VICKSBURG, Miss. –The U.S. Army Corps of Engineers (USACE) Vicksburg District’s Mat Sinking Unit (MSU) completed its 2018 season Jan. 11.
During the 2018 season, the MSU placed approximately 200,000 squares of articulated concrete mattress along the Mississippi River to prevent erosion and to protect key areas of the riverbank and flood control works.
“For 70 years, the Mat Sinking Unit has played a crucial role in protecting the banks of the Mississippi River from erosion, and the importance of that task cannot be overstated,” said Vicksburg District Commander Col. Michael C. Derosier. “The Mississippi River serves as a vital commercial waterway and drains 41 percent of the nation’s water. It is the lifeblood of the U.S. economy.”

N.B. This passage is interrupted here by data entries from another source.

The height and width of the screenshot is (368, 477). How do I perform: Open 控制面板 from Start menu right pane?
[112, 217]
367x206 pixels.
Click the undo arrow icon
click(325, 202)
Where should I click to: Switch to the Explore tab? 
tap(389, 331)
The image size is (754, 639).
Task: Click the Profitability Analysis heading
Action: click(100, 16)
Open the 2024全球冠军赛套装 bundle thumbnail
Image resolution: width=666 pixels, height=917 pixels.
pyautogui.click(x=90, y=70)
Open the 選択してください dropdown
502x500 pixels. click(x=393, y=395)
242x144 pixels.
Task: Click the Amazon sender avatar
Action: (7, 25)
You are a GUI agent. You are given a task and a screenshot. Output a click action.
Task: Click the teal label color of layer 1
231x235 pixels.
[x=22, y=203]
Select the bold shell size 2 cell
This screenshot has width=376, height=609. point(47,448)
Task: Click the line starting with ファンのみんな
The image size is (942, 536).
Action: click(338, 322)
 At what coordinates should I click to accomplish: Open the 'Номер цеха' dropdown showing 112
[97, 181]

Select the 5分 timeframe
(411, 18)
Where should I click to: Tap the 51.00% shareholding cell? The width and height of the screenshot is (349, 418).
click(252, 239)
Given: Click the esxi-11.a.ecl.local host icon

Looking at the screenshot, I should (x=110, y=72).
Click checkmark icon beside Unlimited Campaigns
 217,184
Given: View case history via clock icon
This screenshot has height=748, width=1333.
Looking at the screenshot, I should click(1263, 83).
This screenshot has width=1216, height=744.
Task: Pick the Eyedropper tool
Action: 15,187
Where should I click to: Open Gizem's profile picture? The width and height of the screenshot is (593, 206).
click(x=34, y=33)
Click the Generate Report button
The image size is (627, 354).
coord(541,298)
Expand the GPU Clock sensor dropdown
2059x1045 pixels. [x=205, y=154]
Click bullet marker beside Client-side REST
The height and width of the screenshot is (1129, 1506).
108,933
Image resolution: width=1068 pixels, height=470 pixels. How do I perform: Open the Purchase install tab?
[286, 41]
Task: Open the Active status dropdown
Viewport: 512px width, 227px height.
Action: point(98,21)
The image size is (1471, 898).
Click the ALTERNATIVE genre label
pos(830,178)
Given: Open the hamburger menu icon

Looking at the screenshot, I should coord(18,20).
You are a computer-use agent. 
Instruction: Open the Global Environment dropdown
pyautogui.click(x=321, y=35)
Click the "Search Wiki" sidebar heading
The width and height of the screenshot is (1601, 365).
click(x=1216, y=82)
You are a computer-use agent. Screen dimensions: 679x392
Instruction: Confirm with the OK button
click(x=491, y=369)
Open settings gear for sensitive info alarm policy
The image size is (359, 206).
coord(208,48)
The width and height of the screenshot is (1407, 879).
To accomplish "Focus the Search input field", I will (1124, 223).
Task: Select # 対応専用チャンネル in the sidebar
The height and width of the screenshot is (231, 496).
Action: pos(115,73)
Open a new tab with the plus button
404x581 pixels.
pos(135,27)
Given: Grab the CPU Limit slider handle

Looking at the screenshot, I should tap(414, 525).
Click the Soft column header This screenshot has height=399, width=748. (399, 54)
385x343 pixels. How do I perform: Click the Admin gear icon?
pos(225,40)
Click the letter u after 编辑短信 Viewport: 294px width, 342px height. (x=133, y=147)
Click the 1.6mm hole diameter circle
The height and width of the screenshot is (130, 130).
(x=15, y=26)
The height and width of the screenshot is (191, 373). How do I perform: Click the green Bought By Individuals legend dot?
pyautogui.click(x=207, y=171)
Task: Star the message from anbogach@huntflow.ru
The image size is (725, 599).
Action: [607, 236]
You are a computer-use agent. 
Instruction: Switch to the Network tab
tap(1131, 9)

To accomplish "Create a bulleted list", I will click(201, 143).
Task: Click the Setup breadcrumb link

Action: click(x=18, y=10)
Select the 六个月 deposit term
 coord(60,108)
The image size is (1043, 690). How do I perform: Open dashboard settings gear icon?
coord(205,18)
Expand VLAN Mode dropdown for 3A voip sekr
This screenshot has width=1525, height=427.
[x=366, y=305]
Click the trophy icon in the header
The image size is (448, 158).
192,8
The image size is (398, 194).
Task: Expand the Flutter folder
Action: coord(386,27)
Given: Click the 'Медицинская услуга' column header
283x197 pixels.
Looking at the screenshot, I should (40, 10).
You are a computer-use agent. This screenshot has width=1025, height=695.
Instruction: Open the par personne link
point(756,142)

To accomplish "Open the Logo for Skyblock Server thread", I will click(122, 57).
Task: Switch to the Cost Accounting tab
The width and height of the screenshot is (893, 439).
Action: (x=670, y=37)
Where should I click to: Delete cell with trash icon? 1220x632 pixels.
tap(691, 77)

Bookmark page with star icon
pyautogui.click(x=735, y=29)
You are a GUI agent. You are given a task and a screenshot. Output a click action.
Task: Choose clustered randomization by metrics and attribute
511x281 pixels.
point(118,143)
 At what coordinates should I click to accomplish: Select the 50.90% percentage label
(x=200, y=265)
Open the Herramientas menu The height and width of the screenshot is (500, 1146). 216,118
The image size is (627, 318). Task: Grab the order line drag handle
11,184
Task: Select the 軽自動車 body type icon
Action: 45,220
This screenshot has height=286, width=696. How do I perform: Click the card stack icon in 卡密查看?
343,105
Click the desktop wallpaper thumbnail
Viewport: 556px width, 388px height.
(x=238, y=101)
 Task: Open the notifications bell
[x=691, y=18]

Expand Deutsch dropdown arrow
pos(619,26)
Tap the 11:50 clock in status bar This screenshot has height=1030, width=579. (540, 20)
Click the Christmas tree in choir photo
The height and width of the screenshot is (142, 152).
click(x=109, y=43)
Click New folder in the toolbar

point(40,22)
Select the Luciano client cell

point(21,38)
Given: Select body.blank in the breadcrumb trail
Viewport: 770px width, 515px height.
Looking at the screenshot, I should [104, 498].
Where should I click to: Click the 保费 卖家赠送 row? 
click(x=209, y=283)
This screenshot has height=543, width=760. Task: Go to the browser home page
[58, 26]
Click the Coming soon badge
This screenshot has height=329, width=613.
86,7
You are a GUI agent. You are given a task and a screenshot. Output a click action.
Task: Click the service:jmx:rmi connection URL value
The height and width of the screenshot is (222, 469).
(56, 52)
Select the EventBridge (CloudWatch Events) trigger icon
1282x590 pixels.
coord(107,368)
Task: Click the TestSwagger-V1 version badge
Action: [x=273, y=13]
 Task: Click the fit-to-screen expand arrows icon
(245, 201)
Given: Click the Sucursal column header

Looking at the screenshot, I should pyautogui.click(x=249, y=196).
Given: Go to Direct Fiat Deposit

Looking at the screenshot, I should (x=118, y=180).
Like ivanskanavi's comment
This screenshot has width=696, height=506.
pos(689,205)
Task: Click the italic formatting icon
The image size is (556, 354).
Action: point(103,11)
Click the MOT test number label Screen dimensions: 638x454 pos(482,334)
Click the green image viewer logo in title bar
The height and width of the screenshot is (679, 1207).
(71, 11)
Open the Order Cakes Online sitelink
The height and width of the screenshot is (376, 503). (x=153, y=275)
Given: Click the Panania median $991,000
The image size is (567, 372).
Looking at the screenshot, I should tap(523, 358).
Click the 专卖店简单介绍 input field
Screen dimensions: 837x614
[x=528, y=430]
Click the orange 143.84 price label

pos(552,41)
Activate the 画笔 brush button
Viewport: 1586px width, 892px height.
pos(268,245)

The MSU typically operates from August to November, the months when river stages are at their lowest, and conducts work that spans the jurisdictions of Memphis, Vicksburg and New Orleans districts. Unparalleled across the world, the MSU is a feat of skilled labor and technological innovation. A mat sinking barge, a mat supply barge, quarter barges, spar barges, gantry cranes, bulldozers and motor vessels are among the equipment used by the MSU to help maintain the Mississippi River’s stabilization and navigation. Each season, approximately 50 full-time and 220 seasonal/temporary employees live on quarter boats and work 10-hour shifts and 12-consecutive-day-work periods to execute the mission.
The Vicksburg District encompasses a 68,000-square-mile area across portions of Mississippi, Arkansas and Louisiana that holds seven major river basins and incorporates approximately 460 miles of mainline levees. Channel maintenance and river stabilization insures that hundreds of billions of dollars of commerce flow freely up and down the Mississippi River system.